_Sayfa_:
Yargıtay Kararı 8. Hukuk Dairesi 2019/71 E. 2019/467 K. 16.01.2019 T.

YARGITAY KARARI
DAİRE : 8. Hukuk Dairesi
ESAS NO : 2019/71
KARAR NO : 2019/467
KARAR TARİHİ : 16.01.2019

MAHKEMESİ :Aile Mahkemesi
DAVA TÜRÜ : Katılma Alacağı

Taraflar arasında görülen ve yukarıda açıklanan davada yapılan yargılama sonunda Mahkemece, davanın reddine karar verilmiş olup hükmün davacı vekili tarafından temyiz edilmesi üzerine, Dairece dosya incelendi, gereği düşünüldü.

.K.. A R A R

Davacı … Peltek vekili, davalının polis memuru olarak görev yaptığını, emekli olmak için dilekçe verdiğini, davalıya ödenecek emekli ikramiyesinin yasal olarak edinilmiş mal olduğunu açıklayarak, davacı lehine 1/2’si ve davalıya bağlanacak emekli maaşı da hesap edilerek davacı lehine olan katılma alacağının davalıdan tahsiline karar verilmesini istemiş, harca esas değeri fazlaya ilişkin haklar saklı olmak üzere 30.000 TL göstermiş ve bu değer üzerinden peşin harç yatırmıştır.

_Girdi_:

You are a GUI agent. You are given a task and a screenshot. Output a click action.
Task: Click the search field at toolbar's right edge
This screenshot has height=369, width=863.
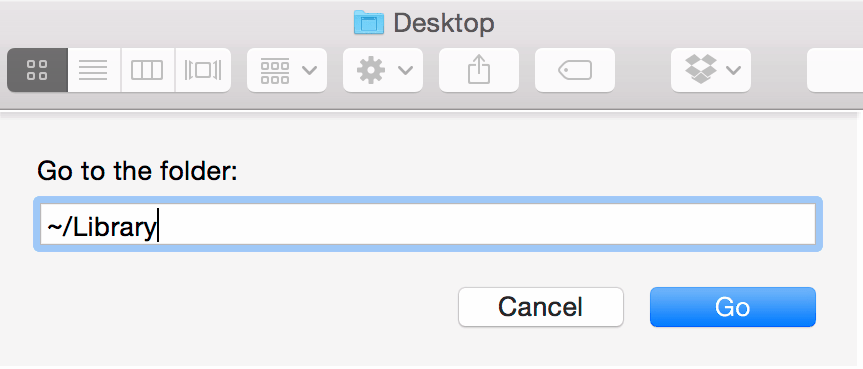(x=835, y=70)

---

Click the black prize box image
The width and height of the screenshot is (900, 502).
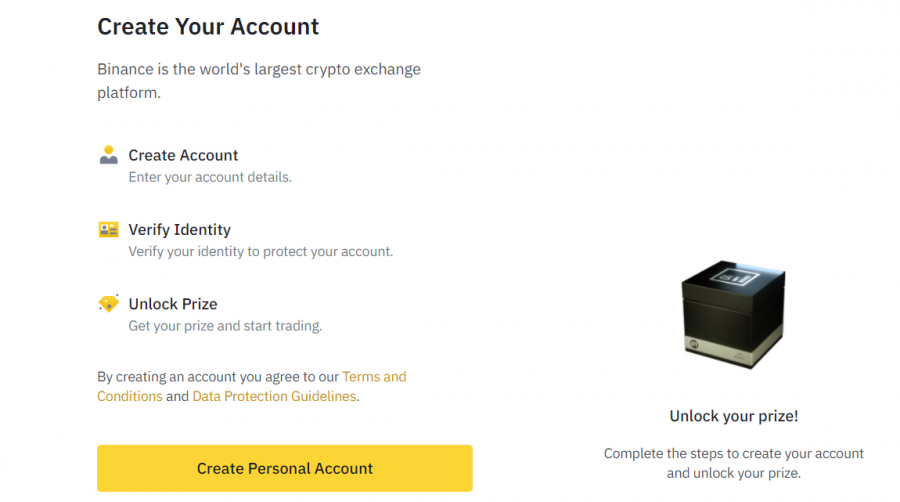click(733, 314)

_Yapılacaklar_:
1. Sayfaya göre davacı vekili harca esas değeri kaç TL olarak göstermiştir?
2. Satırlarda "width" dizesinin geçtiği her satırı belirleyip kopyalayın.

_Görev Yanıtları_:
1. Davacı vekili harca esas değeri 30.000 TL olarak göstermiştir.

2.
This screenshot has height=369, width=863.
The width and height of the screenshot is (900, 502).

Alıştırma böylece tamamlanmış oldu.